GIANT BLADDER DIVERTICULUM
Satish R Ranka *, Anand Iyer**, Girish Bakshi**,Chetan V Kantharia***, S A Bhaama****, R D Bapat*****
*Medical Officer; **Resident in Surgery; ***Associate Professor; ****Lecturer in Surgery; *****Head of Department of Surgery; Department of General Surgery, Seth GS Medical College and KEM Hospital, Mumbai, India.
Bladder diverticulum is a well known entity. We report a case of giant bladder diverticulum with review of literature.
Bladder diverticulum is a known entity. In acquired cases it is secondary to bladder outlet obstruction or a weak muscle wall. Symptomatic diverticulum requires treatment. Malignant potentials of these diverticulum is also to be kept in mind if long standing.
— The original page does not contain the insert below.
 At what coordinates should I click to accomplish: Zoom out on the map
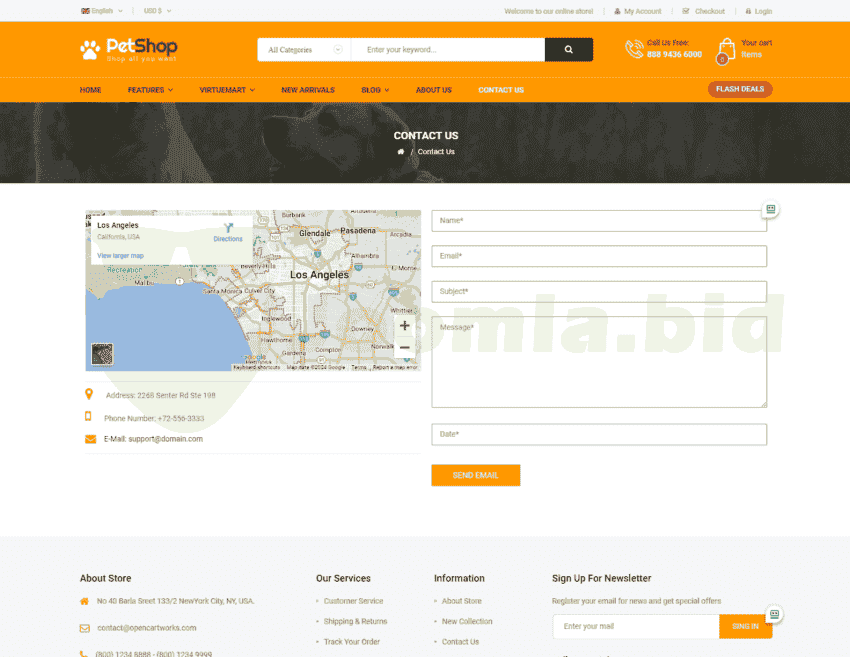[404, 348]
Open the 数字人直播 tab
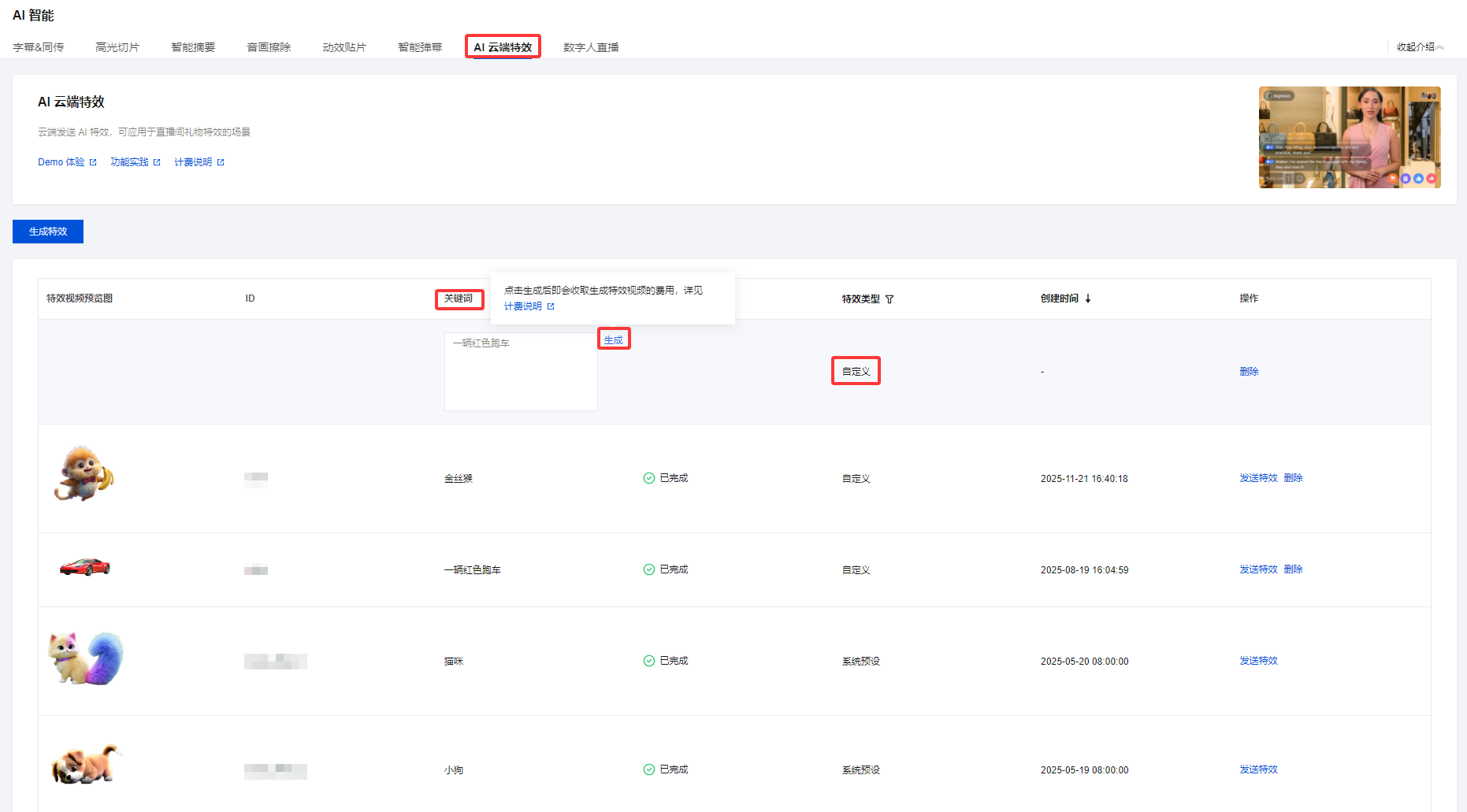Viewport: 1467px width, 812px height. (x=591, y=47)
A 55 year man presented to the Surgical OPD with complains of hesitancy, intermittency and frequency since 4 months. He also gave history of intermittent haematuria. On physical examination bladder was palpable till the umbilicus and prostate was enlarged on per rectal examination. Ultrasound revealed a bladder diverticulum on the right side and a post void residual urine of 400 ml. IVU and CT scan confirmed our diagnosis (Figs. 1 and 2). The renal function on right side was markedly reduced so a renal scan was performed which showed 20% function in right kidney. Blood, urine and prostate specific antigen were normal. Cystoscopy revealed a large diverticulum on right side with non visualisation of the ureteric orifice on right side. There also was median lobe enlargement of prostate. The bladder mucosa was normal and there was no stone or tumour seen. Patient underwent diverticulectomy with ureteric reimplantation and transuretheral resection of prostate in same sitting. Patient was discharged after suture removal and removal of catheter.
By definition bladder diverticulum is protrusion of bladder mucosa through its muscular layer.
Bladder diverticula are classified as:
Congenital : Seen rarely and are usually associated with posterior urethral valves or neurogenic bladder.
Acquired or Pulsion diverticulum : Secondary to bladder outlet obstruction.
Traction Diverticulum : In this condition a portion of bladder protrudes through the inguinal or femoral hernial orifice.
Fig. 1 : Intravenous urography showing the giant bladder diverticulum.
Fig. 2 : CT scan of the patient depicting the diverticulum posterior to the bladder on the right side.
Small diverticulum do not cause problem but a large one may pose some problems. It may give rise to complications like recurrent urinary tract infection, vesical calculi and obstruction. Ureteral obstruction as was the case in our patient may lead to hydronephrosis and hamper renal function. Rarely a neoplasm (< 5%) may develop due to chronic irritation. Sarcomatoid changes are also reported. Patient may present with haematuria (30%) or double micturition classically. It can also present as an acute abdomen due to its rupture. Ultrasound, intravenous urography, cystoscopy are routinely performed. A contrast enhanced CT scan, urodymamic studies may also be performed. All diverticulum do not require treatment in absence of infection or other complications if the causative factor is removed. Combined intravesical and extravesical diverticulectomy is the standard surgery with relieving of the obstructive factor in same sitting or before it. Endoscopic transvesical-transurethral approach to close the mouth of diverticulum is also reported.
We would like to thank the Dean, Seth GS Medical College and KEM Hospital for allowing us to publish this case report and Mr. Rakesh Rathod of DM Rathod and Co for their Technical support.